*** Opening Provided data ***

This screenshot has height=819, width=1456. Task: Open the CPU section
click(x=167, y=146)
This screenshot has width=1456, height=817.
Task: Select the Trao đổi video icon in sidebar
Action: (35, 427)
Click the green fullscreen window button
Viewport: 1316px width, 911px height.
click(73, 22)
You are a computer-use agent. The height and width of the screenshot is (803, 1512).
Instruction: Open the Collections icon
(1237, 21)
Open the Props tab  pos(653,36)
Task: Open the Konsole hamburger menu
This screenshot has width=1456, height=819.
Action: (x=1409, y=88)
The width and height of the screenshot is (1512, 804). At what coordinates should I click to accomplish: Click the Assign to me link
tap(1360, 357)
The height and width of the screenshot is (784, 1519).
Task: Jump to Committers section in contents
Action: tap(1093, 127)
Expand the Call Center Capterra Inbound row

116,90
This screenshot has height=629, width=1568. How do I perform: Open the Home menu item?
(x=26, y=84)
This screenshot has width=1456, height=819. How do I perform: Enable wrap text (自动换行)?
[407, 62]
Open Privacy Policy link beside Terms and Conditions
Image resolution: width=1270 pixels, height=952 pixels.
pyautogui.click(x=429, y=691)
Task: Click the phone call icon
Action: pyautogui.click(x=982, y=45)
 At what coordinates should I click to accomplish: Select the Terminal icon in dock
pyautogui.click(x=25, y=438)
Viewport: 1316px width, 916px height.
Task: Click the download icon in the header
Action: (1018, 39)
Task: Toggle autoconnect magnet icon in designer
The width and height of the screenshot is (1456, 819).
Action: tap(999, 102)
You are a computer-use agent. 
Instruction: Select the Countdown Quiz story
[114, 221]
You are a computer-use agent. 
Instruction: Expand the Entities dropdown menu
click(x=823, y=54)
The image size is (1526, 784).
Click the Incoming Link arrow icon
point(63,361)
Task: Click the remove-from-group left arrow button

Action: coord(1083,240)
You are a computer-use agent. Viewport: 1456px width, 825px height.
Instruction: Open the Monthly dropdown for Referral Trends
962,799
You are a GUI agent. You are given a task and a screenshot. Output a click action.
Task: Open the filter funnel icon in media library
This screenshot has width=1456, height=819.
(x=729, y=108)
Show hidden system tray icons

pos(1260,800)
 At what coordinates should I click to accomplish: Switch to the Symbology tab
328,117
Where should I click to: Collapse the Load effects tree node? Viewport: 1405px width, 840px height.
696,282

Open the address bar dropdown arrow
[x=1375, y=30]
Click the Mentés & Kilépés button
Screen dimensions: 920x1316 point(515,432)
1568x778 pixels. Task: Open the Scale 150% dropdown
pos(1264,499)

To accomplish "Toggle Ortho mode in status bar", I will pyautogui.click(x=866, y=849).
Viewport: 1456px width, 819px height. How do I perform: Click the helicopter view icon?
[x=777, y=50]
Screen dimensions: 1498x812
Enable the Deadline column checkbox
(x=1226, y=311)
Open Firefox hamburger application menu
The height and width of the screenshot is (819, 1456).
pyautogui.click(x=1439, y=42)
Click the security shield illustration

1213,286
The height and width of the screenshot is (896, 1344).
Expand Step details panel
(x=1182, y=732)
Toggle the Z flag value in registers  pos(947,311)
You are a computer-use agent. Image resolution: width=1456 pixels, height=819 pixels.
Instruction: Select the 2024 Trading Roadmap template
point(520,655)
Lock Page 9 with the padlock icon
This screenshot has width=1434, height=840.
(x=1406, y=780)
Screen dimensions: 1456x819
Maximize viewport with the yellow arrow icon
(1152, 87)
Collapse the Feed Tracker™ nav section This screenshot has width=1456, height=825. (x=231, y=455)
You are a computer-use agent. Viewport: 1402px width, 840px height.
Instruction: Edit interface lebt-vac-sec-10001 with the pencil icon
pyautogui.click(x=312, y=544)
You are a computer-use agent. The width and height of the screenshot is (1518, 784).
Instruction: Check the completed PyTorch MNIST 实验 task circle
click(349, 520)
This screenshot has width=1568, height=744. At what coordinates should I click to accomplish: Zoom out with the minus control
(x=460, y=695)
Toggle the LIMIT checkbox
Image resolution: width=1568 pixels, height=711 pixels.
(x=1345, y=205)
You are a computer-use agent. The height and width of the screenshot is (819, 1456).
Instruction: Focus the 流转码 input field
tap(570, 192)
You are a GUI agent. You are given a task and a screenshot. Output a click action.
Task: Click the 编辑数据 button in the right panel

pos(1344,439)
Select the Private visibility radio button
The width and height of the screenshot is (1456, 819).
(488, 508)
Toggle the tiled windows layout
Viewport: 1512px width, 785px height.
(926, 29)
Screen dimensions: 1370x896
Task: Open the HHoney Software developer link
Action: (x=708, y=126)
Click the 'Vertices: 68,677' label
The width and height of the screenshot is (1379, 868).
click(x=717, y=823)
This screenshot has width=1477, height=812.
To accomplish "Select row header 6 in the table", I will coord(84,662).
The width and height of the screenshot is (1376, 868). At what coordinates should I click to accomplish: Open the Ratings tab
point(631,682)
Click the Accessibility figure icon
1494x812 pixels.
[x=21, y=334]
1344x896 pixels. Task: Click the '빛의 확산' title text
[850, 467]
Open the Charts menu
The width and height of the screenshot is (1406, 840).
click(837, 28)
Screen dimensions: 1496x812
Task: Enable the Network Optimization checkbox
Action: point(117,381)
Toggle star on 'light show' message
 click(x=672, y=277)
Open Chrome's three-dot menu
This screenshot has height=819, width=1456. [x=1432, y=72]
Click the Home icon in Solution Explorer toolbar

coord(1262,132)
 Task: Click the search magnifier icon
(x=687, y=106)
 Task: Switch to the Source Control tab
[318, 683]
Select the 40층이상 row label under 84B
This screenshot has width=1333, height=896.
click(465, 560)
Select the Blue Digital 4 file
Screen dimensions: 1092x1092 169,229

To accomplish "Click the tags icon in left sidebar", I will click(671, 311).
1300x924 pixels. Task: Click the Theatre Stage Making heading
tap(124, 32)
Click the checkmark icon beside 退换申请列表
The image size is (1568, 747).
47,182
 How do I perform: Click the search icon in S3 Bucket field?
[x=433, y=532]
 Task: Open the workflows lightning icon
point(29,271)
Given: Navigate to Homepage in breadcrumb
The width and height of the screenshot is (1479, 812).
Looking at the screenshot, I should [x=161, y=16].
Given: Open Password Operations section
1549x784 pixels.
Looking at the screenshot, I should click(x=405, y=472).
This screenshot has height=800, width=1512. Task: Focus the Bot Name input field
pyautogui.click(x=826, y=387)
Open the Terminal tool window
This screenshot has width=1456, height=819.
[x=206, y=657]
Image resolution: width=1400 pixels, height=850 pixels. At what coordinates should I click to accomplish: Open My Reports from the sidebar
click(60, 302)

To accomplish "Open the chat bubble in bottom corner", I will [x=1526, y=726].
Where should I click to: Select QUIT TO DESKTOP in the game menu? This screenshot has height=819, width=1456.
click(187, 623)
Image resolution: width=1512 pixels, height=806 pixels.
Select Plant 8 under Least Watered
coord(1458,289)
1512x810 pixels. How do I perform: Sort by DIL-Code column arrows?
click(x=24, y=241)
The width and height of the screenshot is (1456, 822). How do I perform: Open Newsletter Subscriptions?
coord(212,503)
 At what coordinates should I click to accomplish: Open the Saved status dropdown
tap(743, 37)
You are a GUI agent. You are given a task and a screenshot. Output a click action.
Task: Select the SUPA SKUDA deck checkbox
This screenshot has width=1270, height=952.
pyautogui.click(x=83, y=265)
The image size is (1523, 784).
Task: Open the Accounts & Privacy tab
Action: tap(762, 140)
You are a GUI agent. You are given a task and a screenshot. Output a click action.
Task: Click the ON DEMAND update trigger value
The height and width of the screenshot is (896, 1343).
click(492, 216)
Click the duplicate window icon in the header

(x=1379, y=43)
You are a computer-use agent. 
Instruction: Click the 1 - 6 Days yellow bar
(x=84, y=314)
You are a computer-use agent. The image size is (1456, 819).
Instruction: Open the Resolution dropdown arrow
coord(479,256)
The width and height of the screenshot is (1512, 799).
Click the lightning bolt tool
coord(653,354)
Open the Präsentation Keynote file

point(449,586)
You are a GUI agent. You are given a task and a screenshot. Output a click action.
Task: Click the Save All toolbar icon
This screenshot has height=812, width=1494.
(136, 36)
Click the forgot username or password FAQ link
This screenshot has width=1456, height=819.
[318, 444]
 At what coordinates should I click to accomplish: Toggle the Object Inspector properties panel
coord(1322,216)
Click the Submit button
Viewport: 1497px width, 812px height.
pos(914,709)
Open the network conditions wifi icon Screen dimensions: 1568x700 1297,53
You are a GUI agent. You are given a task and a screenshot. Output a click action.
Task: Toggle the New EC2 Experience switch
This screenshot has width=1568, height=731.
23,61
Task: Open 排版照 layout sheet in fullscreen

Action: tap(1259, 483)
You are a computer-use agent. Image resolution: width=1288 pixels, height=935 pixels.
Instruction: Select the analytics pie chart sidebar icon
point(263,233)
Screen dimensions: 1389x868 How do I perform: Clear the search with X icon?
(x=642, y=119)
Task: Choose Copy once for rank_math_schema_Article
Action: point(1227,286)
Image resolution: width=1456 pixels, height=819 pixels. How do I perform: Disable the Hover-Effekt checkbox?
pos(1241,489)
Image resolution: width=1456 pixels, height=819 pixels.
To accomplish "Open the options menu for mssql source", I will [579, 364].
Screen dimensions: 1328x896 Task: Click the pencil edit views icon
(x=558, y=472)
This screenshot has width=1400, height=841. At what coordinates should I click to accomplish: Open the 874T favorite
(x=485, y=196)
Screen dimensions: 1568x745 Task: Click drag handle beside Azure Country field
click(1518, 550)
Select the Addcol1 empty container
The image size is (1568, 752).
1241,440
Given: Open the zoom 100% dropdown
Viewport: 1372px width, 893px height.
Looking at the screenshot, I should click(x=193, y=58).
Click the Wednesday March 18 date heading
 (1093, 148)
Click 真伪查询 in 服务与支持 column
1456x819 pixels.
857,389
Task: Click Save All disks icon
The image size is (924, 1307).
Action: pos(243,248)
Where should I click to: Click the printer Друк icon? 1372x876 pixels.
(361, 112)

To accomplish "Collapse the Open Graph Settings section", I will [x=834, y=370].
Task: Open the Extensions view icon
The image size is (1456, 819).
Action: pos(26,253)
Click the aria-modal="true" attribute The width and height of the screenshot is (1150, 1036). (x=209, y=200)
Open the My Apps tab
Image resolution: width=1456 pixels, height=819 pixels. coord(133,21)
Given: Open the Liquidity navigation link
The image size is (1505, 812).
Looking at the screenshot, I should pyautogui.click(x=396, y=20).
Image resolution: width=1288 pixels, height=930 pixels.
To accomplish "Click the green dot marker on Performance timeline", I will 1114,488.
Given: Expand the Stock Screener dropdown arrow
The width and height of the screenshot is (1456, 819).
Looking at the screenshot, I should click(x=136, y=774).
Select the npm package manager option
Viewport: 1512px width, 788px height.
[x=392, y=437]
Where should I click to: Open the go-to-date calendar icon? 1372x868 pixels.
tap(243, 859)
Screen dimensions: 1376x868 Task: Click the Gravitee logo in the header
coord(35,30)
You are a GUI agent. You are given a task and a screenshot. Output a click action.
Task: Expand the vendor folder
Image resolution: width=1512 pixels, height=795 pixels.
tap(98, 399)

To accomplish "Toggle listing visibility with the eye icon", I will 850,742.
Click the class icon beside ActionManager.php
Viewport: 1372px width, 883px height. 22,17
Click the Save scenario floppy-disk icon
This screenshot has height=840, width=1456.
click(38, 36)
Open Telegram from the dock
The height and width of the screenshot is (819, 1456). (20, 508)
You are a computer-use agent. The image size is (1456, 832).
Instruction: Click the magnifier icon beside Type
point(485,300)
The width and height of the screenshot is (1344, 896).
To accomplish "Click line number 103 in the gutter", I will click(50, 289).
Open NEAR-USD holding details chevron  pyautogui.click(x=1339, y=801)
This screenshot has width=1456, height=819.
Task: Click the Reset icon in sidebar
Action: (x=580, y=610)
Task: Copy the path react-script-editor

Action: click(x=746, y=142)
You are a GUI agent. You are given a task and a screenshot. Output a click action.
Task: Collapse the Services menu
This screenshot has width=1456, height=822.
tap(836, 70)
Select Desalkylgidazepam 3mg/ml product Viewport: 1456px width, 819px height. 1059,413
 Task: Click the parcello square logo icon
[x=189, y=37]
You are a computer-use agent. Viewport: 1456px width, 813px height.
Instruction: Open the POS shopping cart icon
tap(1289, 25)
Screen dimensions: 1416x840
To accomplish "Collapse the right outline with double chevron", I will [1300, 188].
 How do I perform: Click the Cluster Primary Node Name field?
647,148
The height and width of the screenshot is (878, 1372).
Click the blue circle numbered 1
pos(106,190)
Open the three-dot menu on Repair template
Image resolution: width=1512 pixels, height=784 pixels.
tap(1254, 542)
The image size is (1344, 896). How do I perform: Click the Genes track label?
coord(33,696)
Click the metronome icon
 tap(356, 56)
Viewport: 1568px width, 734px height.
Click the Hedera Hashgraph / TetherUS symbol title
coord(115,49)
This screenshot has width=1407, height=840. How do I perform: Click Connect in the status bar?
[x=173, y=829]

*** Closing Provided data ***

**What the exercise asks:** Some lines in the material contain "green". Show all of them.

**Answer to the problem:**
Click the green fullscreen window button
To accomplish "Click the green dot marker on Performance timeline", I will 1114,488.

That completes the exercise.